A couple of weeks ago, I saw a very entertaining one-woman show by Sarah Jones called Sell/Buy/Date. I had learned about Sarah Jones when listening to an episode of Elizabeth Gilbert’s Magic Lessons podcast. In it, she was telling Elizabeth about her current project – a comedic theatrical production about sex trafficking. Because that sounds like a hoot, right?
It turns out that Sarah Jones is also a Tony and Obie award-winning performer. Her previous one-woman show, called Bridge & Tunnel was produced by Meryl Streep.
On the podcast, Sarah was very witty and smart and made liberal use of her amazing facility for accents to create all sorts of different characters. When I saw that she was performing locally, I enlisted a friend and we went!
This performance was of the project she had mentioned on the podcast. It was a one-woman show about people affected by the sex industry. I knew that she would be inhabiting a tremendous range of characters, but I had no idea what to expect as far as the storyline.
The story was smartly rendered under the conceit that she was a professor in the future who was presenting a lecture. In the future imagined in this work, technology enables the presenter to become inhabited by the recorded testimonies of various individuals.
I’d like to consider the two components of the piece: 1) the highly researched and provocative subject matter; and 2) her virtuosic performance, separately.
Sarah’s performance was amazing. If I had been listening only and not watching, I would not have believed for a moment that all of those characters were being performed by one person. Even the “lead” character had an impeccable British accent, although Sarah is not. But the virtuosity of her performance was not restricted to her vocal delivery. Her physicality and facial expressions were also tremendously effective. It was fantastic the way that that this tall, graceful, and elegant woman could move around the stage in a manner that left no doubt that she was, at that moment, actually an older, overweight, and not particularly athletic man.
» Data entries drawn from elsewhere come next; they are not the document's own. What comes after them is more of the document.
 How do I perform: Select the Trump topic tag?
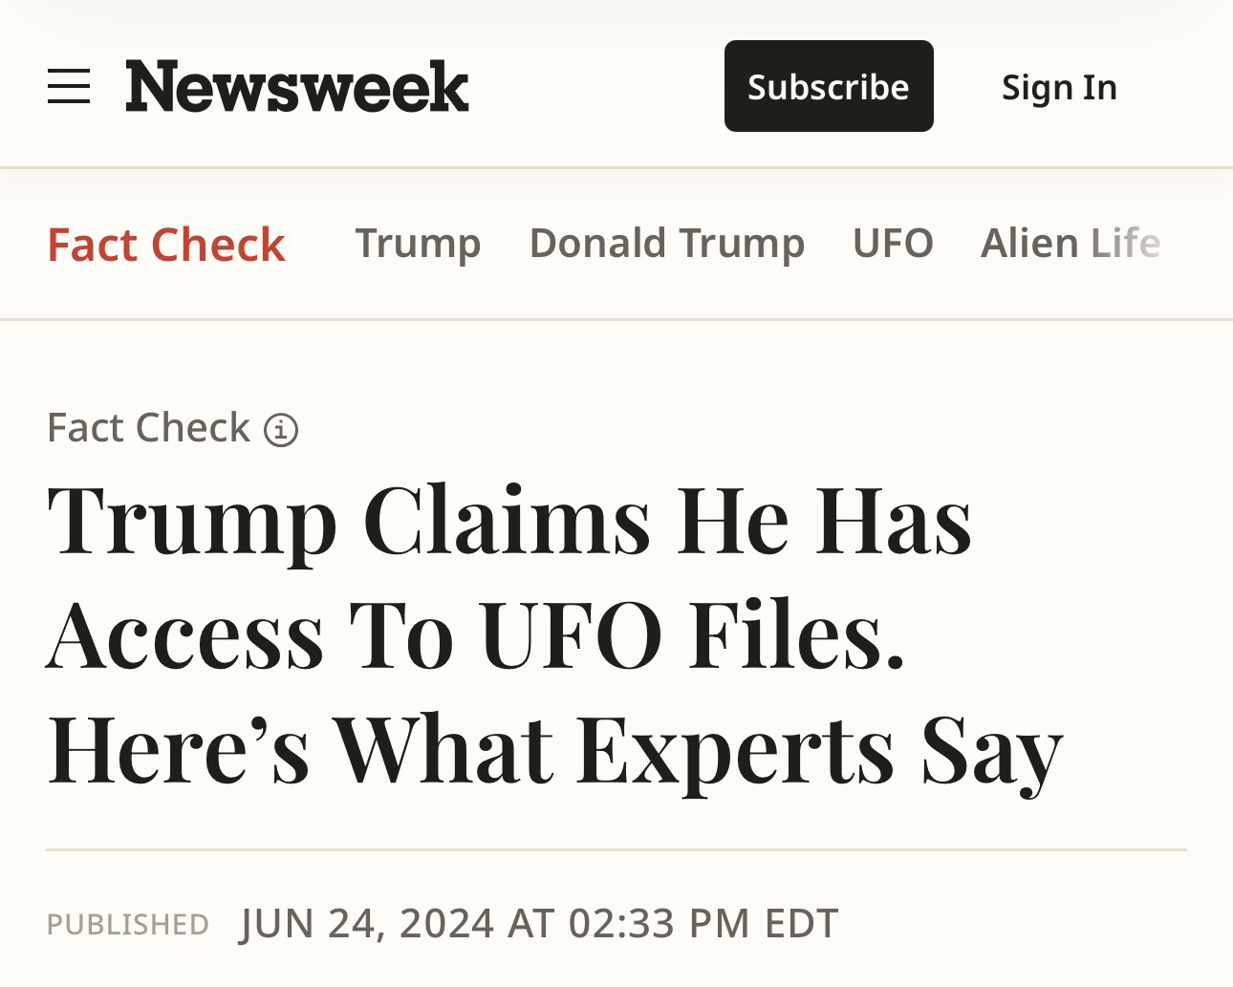[418, 243]
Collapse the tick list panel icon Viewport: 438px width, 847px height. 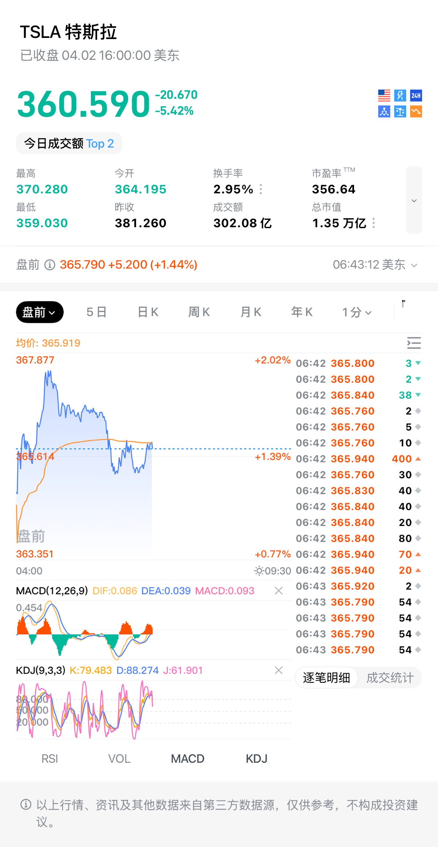[x=414, y=343]
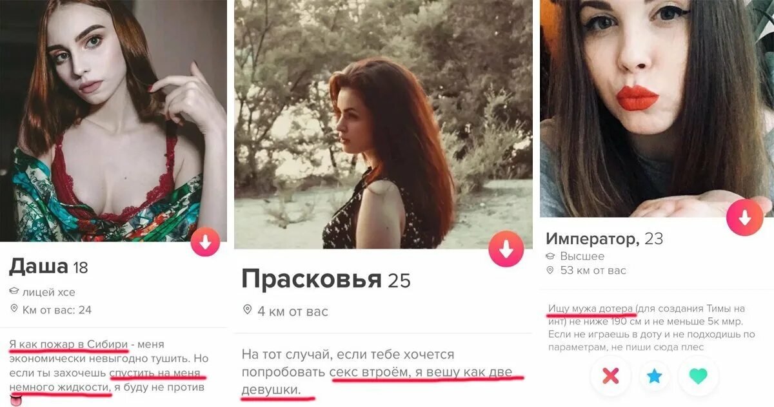
Task: Click the location pin next to 53 км от вас
Action: click(x=550, y=270)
In terms of the subject matter – she very deftly presented a highly provocative subject in a very insightful, balanced, and scientific way. There was nothing prurient about it. Based on comments that she made in the podcast, I would have expected a more overtly biased perspective. But by presenting the topic with an almost clinical tone, she left the audience to sit with their own feelings and biases, forcing all of us to think about the topic more than if she had shown her hand.
I was certainly eager to have the opportunity to discuss the performance with my friend. For me the topic leads down a rabbit hole of relationship power dynamics. As we talked, unraveling the threads of what we had just watched, we realized that there wasn’t any bow to wrap things up with, just more questions.